A gravitational wave signal was picked up by the US-based LIGO (Laser Interferometer Gravitational-Wave Observatory) facility — the same one that had detected the first gravitational wave in September 2015 and all subsequent events after that — and another similar detector in Italy, called VIRGO. The signal was very different from the ones received earlier, and lasted much longer. The signals from the mergers of black holes had continued for a few fractions of a second. In contrast, this time, the gravitational wave that had arrived lasted for about 100 seconds.
It was enough indication that the source of these waves was something comparatively less massive than black holes. Scientists were very quickly able to identify it as a pair of colliding neutron stars, both between 1.1 and 1.6 times as massive as the Sun.
But, almost simultaneously with the arrival of gravitational waves, observatories around the world — the Fermi gamma ray telescope was the first one — also picked up a short gamma ray burst, similar to a flash of light but not in the visible range. The difference in the arrival of gravitational waves at LIGO detectors and the recording of electromagnetic gamma ray bursts was just 1.7 seconds. And they were both coming from the same location in the universe, about 130 million light years away from Earth. Scientists were able to discern that both the signals were emanating from the same cosmic event, something that had never been observed before. LIGO scientists later compared the situation to watching a movie that had both video and audio signals.
More predictions come true
Scientists have for years associated these kinds of high-energy gamma ray bursts with colliding neutron stars. Neutron stars are some of the smallest and densest stars in the universe, and consist only of neutrons, electrically-neutral atomic particles. In the August 17 event, signals from the gravitational waves revealed that the masses of the source objects were much less than black holes, and consistent with masses of neutron stars.
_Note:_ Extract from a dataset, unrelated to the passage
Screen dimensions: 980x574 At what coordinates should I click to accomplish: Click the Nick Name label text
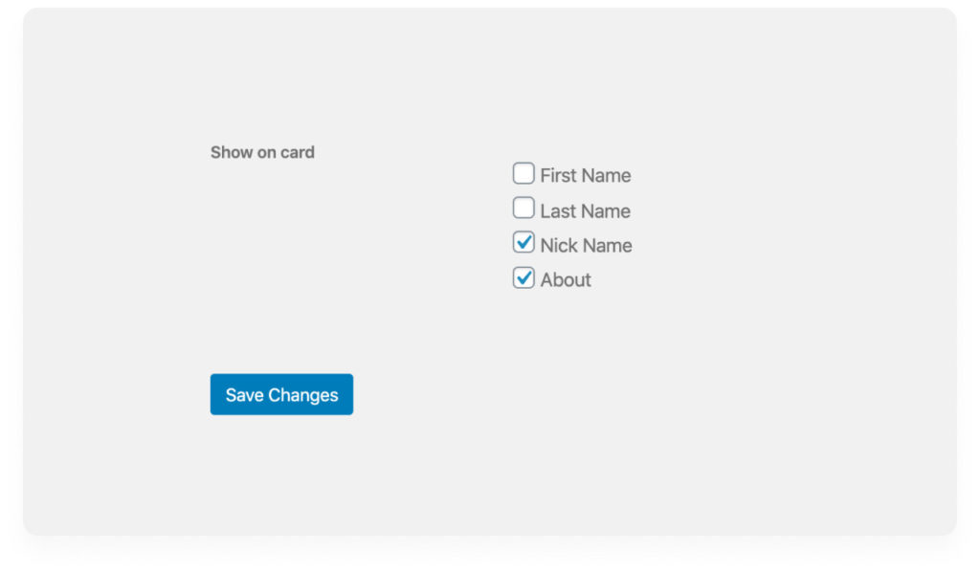586,246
The electromagnetic signals from gamma rays assured scientists again that they were looking at a neutron star collision, since black hole mergers do not produce any light. The two different signals, therefore, provided evidence supporting each other. This is what scientists are now calling the new world of “multi-messenger astronomy”, in which gravitational waves join other traditionally-detectable information-carriers like light and other electromagnetic waves, thermal radiations, and special particles like neutrinos, in revealing the nature of the universe.
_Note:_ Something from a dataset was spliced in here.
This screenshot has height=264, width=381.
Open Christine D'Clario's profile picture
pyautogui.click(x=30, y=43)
The near simultaneous arrival of gravitational waves and gamma rays from the August 17 event, which happened 130 million years ago, also gave the first direct confirmation that gravitational waves indeed travel at the speed of light, something that Einstein had proposed 100 years ago. The 1.7 second difference in the arrival of the two signals was because gravitational waves are probably produced slightly earlier than the gamma ray burst.
Almost 70 observatories, both ground-based as well as space-based, recorded the August 17 event, making it one of the most widely observed celestial events ever. As they are analysed, the signals are likely to continue to reveal new information for months, probably years, to come.
As is common in any new scientific finding, while providing answers to some known puzzles, the August 17 event has thrown up some unexplained facts as well. The gamma ray burst was the closest to Earth ever recorded — just 130 million light years away — and yet the signals were very weak, weaker than what the scientists would have expected. Scientists have already begun probing why this could be so.
Unlike in the earlier cases of inward-spiralling black hole pairs, which merged to form bigger black holes, it is not yet clear what happened to the two neutron stars after their collision. They could have merged to form a bigger neutron star, or could have formed a black hole. Clues could emerge from further data analysis and lead to a much better understanding of the life of a neutron star.